China needs to make a huge effort to achieve carbon neutrality. Carbon neutrality targets can also avoid economic losses from climate change. Estimating climate-related losses would help China better achieve its carbon neutrality goal, said Teng Fei, a professor at the institute.
In September, China set a goal of striving to reach peak carbon dioxide emissions before 2030 and achieve carbon neutrality before 2060.
The country issued a white paper in late October, which says that China’s above-mentioned target marks the world’s highest reduction in carbon emissions intensity and the shortest time in achieving the goal of going from carbon peak to carbon neutrality in global history.
China submitted two documents on its nationally determined contributions and long-term emission control strategies to the secretariat of the UN Framework Convention on Climate Change before COP26 convened in Glasgow, Scotland earlier November.
Climate scientists said that China is one of the countries bearing the largest burden of climate change disasters.
Globally, about 70 percent of deaths caused by heat waves are among the elderly, and the percentage is even higher in China, with 77 percent of all 14,000 deaths resulting from heat waves in 2020 among people aged 65 and over, Cai Wenjia, director of the Lancet Countdown Regional Center for Asia and one of the lead authors of the 2021 China report, told the Global Times previously.
From January to October, floods affected 58.9 million people nationwide, according to data released by the Ministry of Emergency Management on Monday, with 590 people dead and missing, 3.5 million people relocated, and 203,000 houses destroyed, resulting in 240 billion yuan ($37.5 billion) in losses.
Yet China has become the target of criticism by many Western countries for not doing enough to tackle climate change.
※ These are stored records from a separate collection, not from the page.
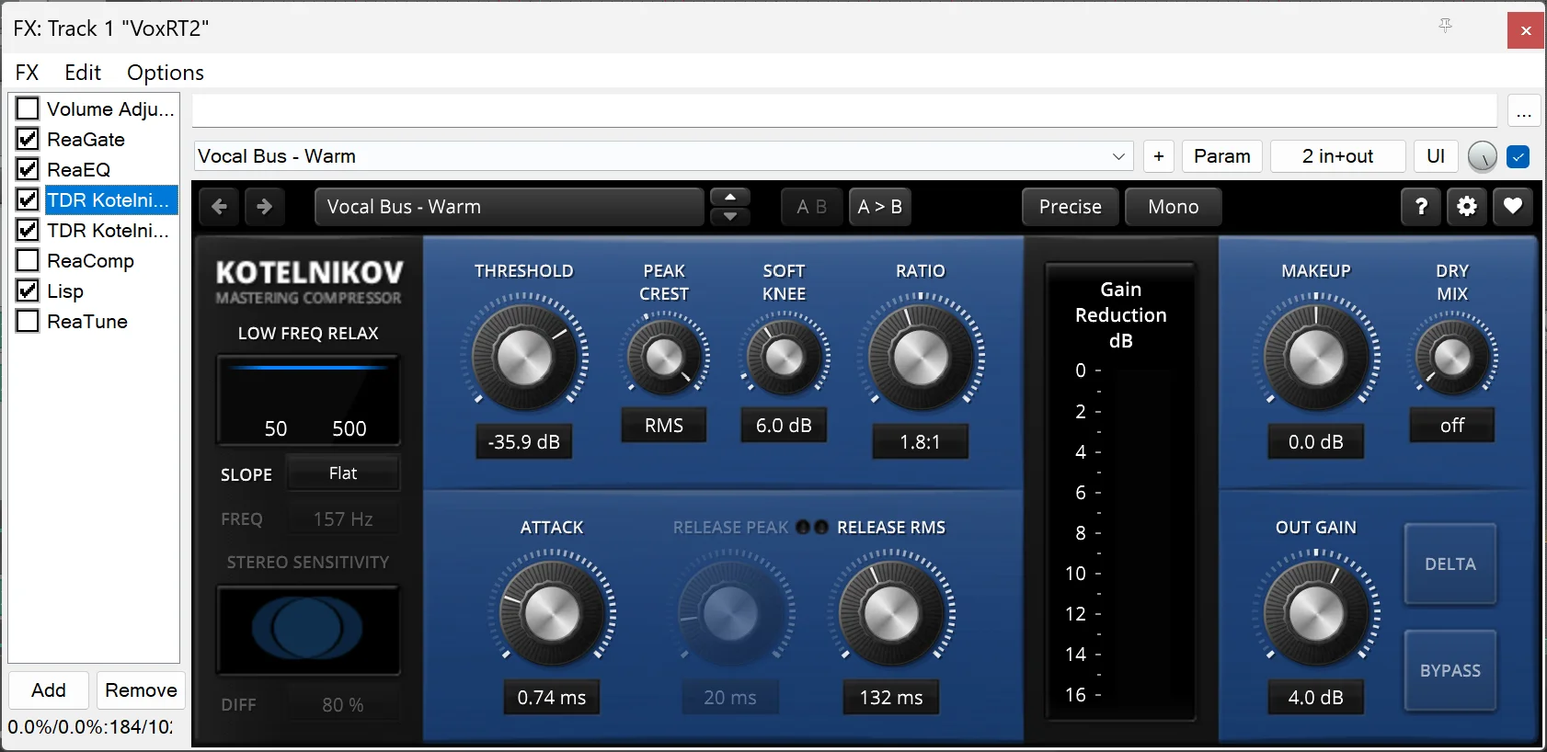Click the next preset right arrow
Screen dimensions: 1547x752
coord(265,207)
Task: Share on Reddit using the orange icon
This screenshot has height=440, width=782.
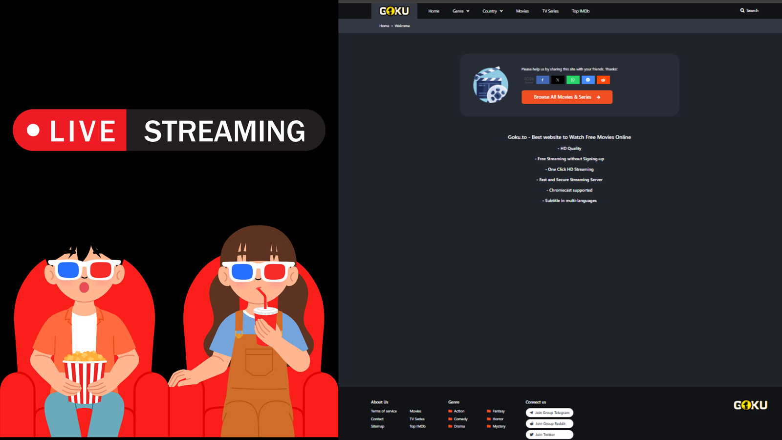Action: coord(603,80)
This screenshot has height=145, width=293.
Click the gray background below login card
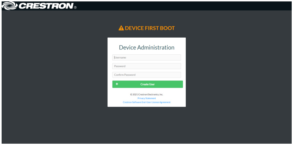tap(147, 126)
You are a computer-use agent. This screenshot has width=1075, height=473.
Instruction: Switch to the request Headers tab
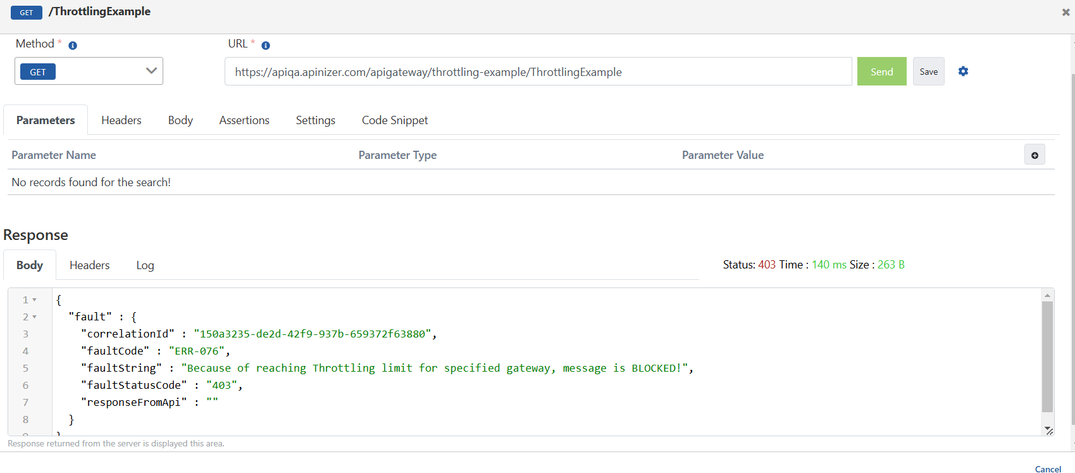[x=121, y=120]
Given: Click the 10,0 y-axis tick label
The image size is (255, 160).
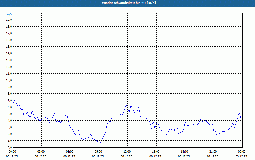Looking at the screenshot, I should [9, 80].
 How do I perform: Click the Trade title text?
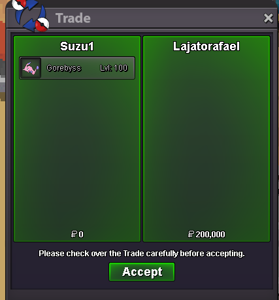pos(73,18)
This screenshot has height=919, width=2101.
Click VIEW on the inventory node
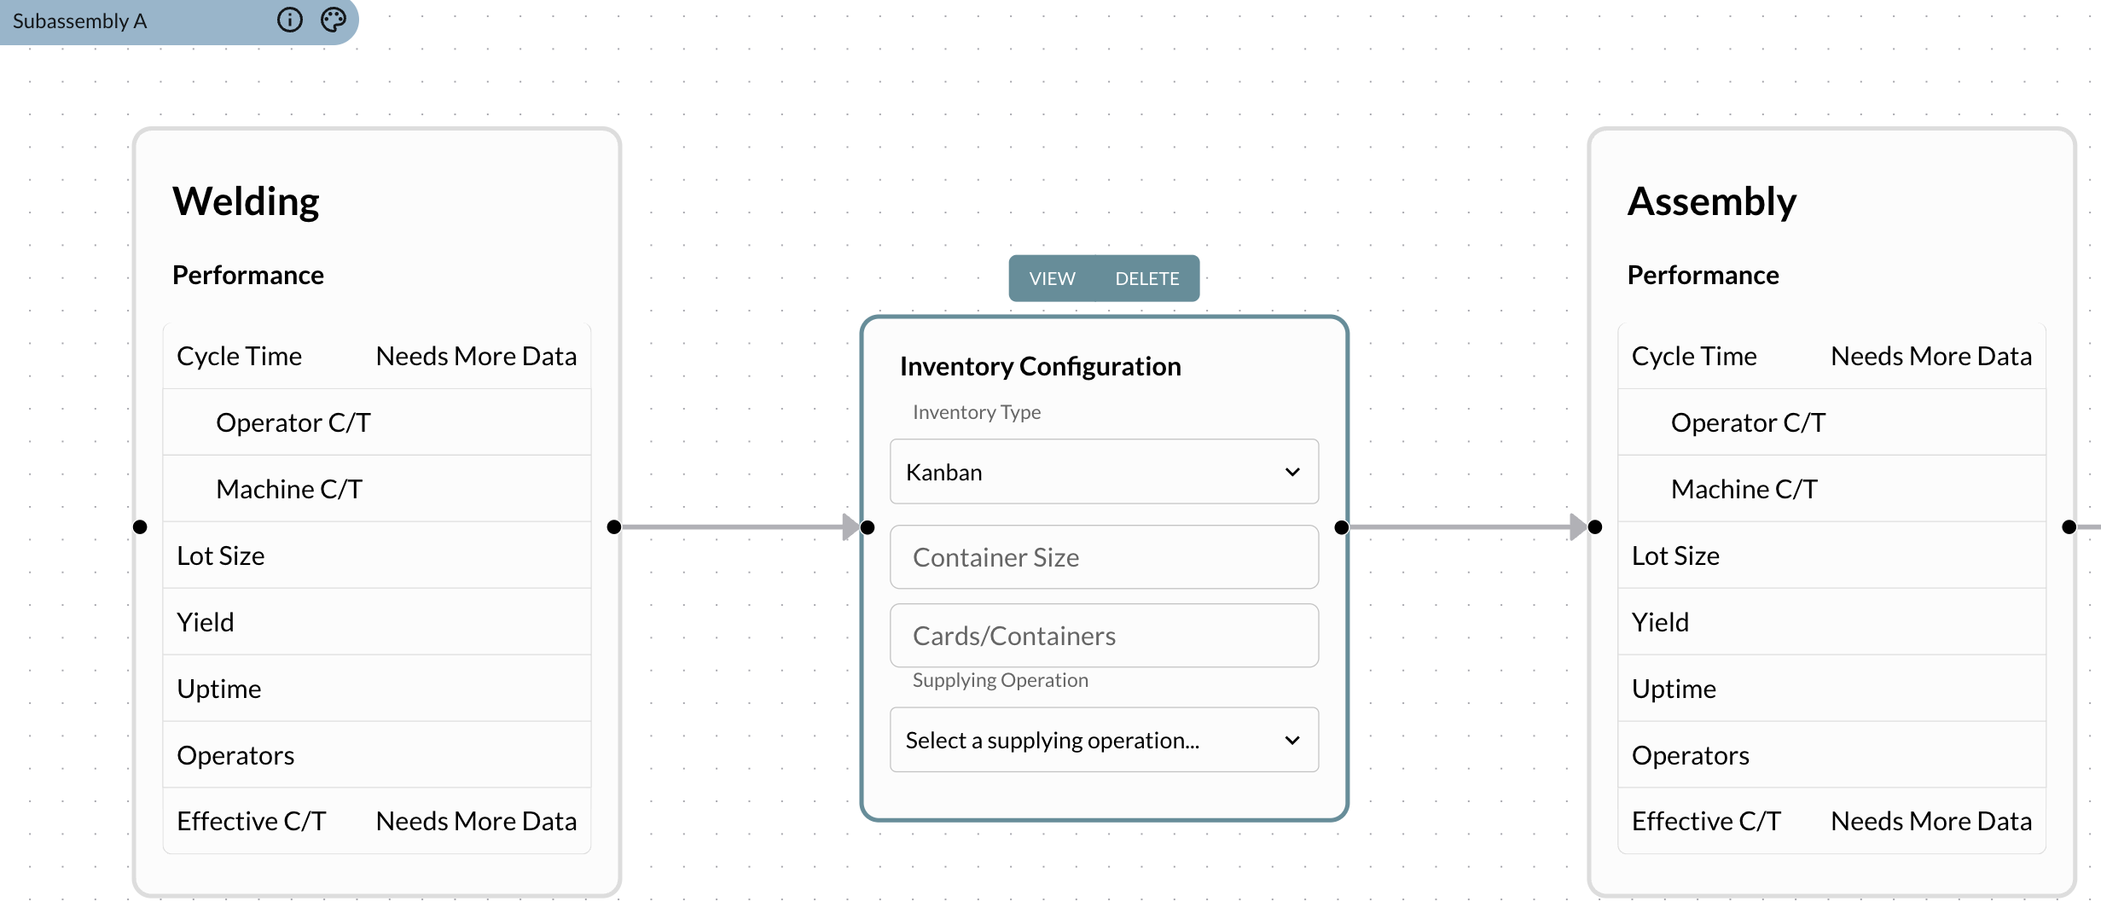click(x=1052, y=277)
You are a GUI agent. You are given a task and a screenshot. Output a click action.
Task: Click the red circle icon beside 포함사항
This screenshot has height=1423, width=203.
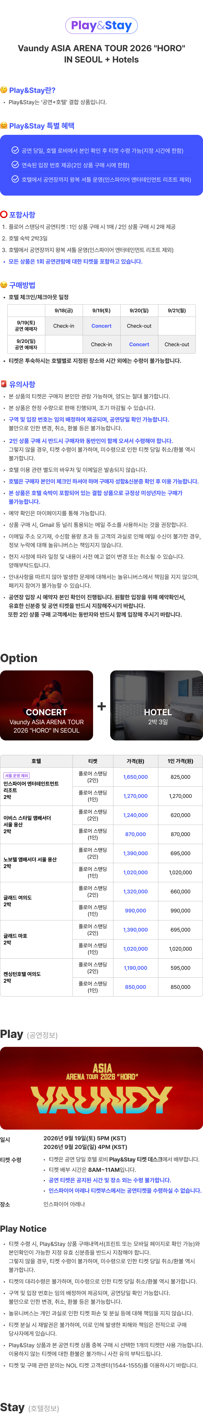pyautogui.click(x=4, y=214)
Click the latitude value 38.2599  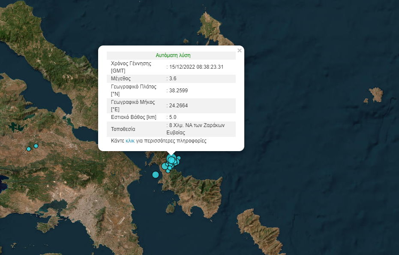point(179,91)
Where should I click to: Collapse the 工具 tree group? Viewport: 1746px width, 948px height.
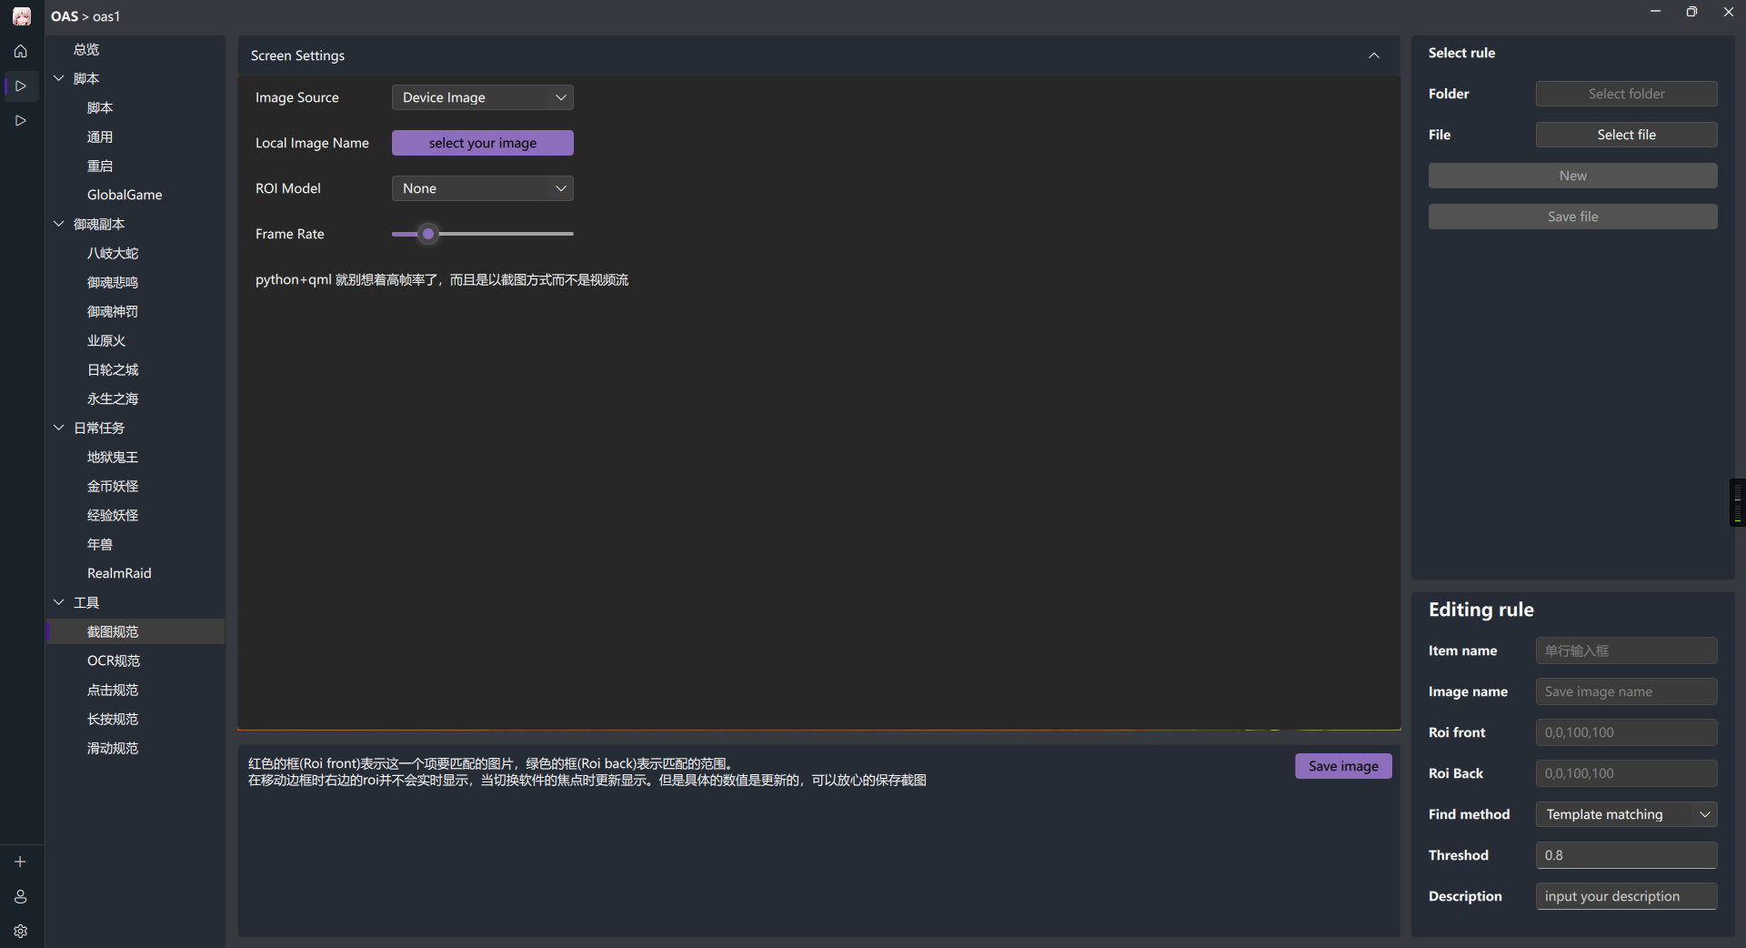tap(59, 602)
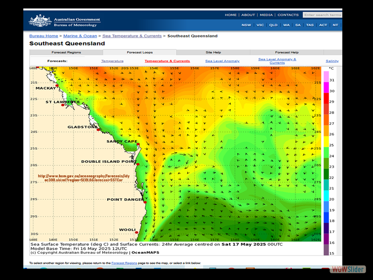Open the Site Help tab
Screen dimensions: 373x280
213,52
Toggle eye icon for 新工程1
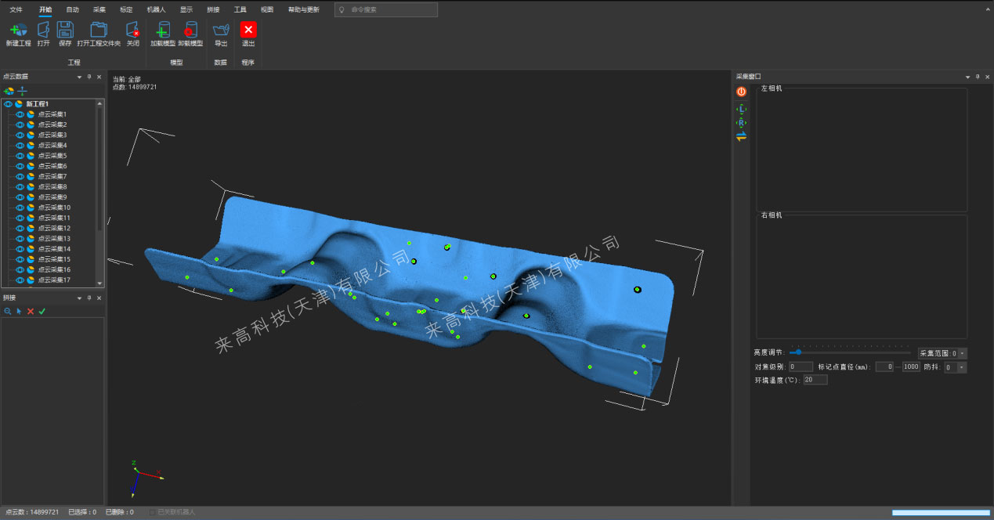994x520 pixels. [8, 103]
They always chide China for its carbon emissions, consumption of fossil fuels and so forth.
Developing countries should have the opportunity to improve the lives of their people. This is where the ”stock” of greenhouse gas emissions matters. Developed countries have played the biggest role in causing climate change, and to let the rest of the world develop they have to acknowledge this, Lin Boqiang, director of the China Center for Energy Economics Research at Xiamen University, told the Global Times.
“It is simply unfair for developed countries, which have relied on coal to fuel economic development that was unrestrained for centuries, to ask developing countries, which just started an economic takeoff, to abandon coal completely,” said Lin.